New BlackBerry boss says company will keep its handset division

Instead of selling itself off to one or more of its rumored suitors, BlackBerry decided to keep pursuing the market by dumping its CEO Thorsten Heins and getting $1 billion investment. It also appointed a new interim CEO, John S. Chen, who previously turned around another company that was on the ropes, Sybase.

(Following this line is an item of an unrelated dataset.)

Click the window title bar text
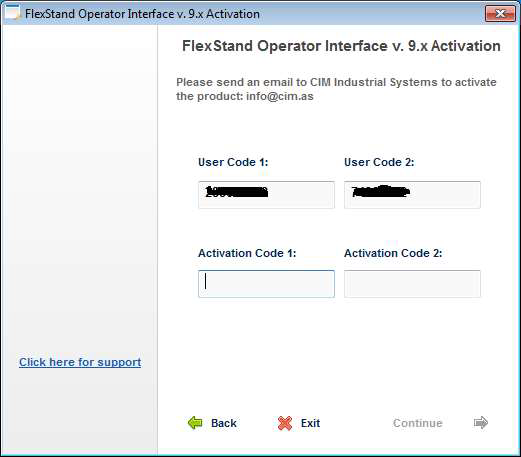Viewport: 521px width, 457px height. 142,14
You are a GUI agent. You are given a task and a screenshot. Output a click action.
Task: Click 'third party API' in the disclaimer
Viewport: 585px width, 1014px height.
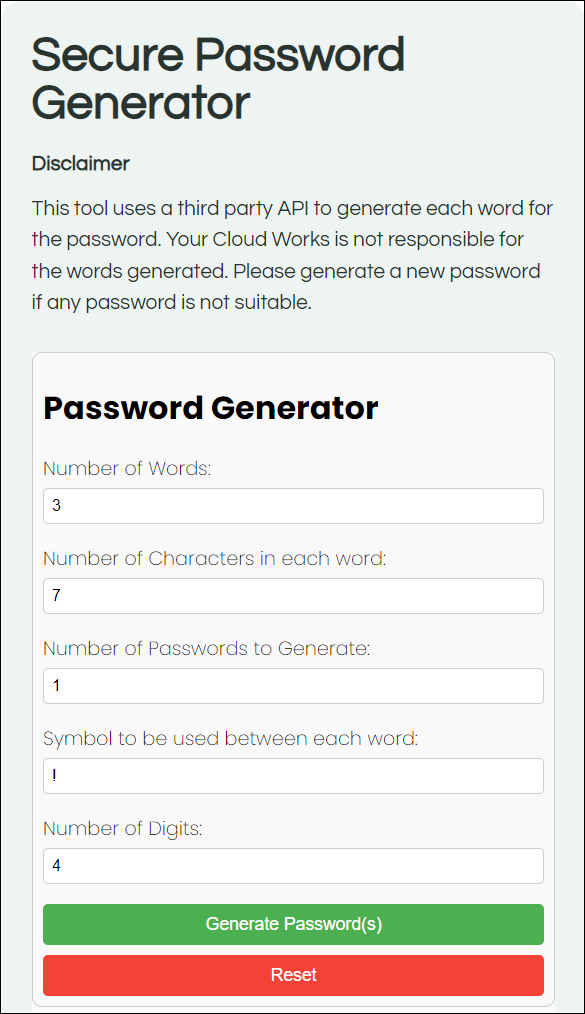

In a chat with Reuters, Chen seemed to be confident he could do the same for BlackBerry, stating, "I have done this before and seen the same movie before." Chen isn't commenting on how he will turn BlackBerry into a profitable company but did estimate that the process could take about six quarters, or about 18 months, to complete.

One thing that Chen says BlackBerry is going to do is keep its handset business, which was dealt a huge blow when the new smartphones using its BlackBerry 10 OS failed to reach an audience this year. Chen says he wants to rebuild the division but again would not go into specifics.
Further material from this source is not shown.